Requires-Dist: pytest-cov; extra == "dev"
Dynamic: license-file

# Agentic Stealth Browser

[![CI](https://github.com/shanewas/agentic-stealth-browser/actions/workflows/ci.yml/badge.svg)](https://github.com/shanewas/agentic-stealth-browser/actions/workflows/ci.yml)
[![License: MIT](https://img.shields.io/badge/License-MIT-blue.svg)](LICENSE)
[![Python 3.10+](https://img.shields.io/badge/python-3.10+-blue.svg)](https://www.python.org/downloads/)
[![Version](https://img.shields.io/badge/version-2.0.0-blue.svg)](https://pypi.org/project/agentic-stealth-browser/)
[![Tests](https://img.shields.io/badge/tests-500%2B%20passing-brightgreen)](tests/)

A Python framework that makes browser automation look human. Built for autonomous agents that need to navigate websites protected by Cloudflare, LinkedIn, Amazon, and other anti-bot systems. **v2.0.0 GA** — Workflow Platform with SDK, orchestration, security governance, adaptive stealth, and full browser capability map.

## Why This Exists

Standard browser automation (`page.goto()`, `page.click()`) gets detected instantly.

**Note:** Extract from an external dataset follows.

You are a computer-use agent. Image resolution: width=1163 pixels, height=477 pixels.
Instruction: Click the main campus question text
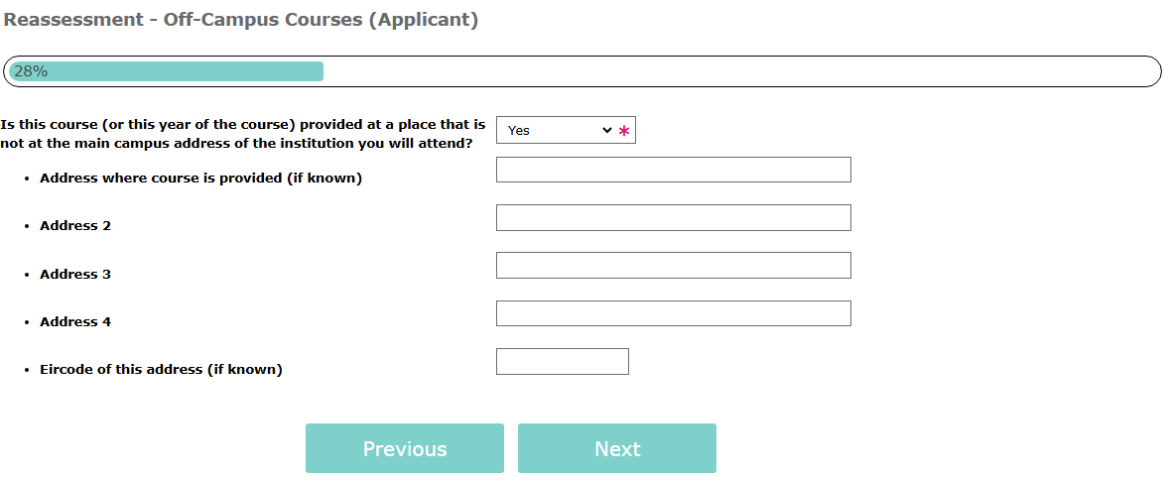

This framework solves that by combining:

- **TLS fingerprint spoofing** — matches real browser TLS handshakes
- **Human behavior simulation** — natural mouse, typing, scrolling with realistic imperfections
- **Automatic recovery** — detects blocks (CAPTCHAs, rate limits) and recovers without crashing
- **Account lifecycle management** — warming, health scoring, cooling off
- **Workflow Teach/Replay** — record real user actions via CDP, save as YAML, replay with fallbacks

## Installation

```bash
pip install agentic-stealth-browser
playwright install --with-deps chromium
```

## Quick Start

```python
from core.agent_browser import AgentBrowser
import asyncio

async def main():
    browser = AgentBrowser(session_name="demo")
    await browser.launch(headless=True)

    # This handles stealth, human behavior, and recovery automatically
    await browser.safe_goto("https://example.com")

    # Add human-like actions
    await browser.human.scroll_naturally(400)
    await browser.human.think(1500, 2800)

    await browser.close()

asyncio.run(main())
```

## Real-World Example

For protected sites, load real cookies and use a platform preset:

```python
browser = AgentBrowser(session_name="linkedin")
await browser.launch(preset="linkedin_2026")
await browser.load_cookies_from_file("cookies.json")
await browser.warm_up_before_work(intensity="heavy")
await browser.safe_goto("https://www.linkedin.com/feed/", platform="linkedin")
```

The flow: **cookies → warm-up → navigate → recover if blocked → act human**.

## Workflow System (v1.0.0)

Record real user interactions and replay them autonomously — the "teach mode" for browser automation.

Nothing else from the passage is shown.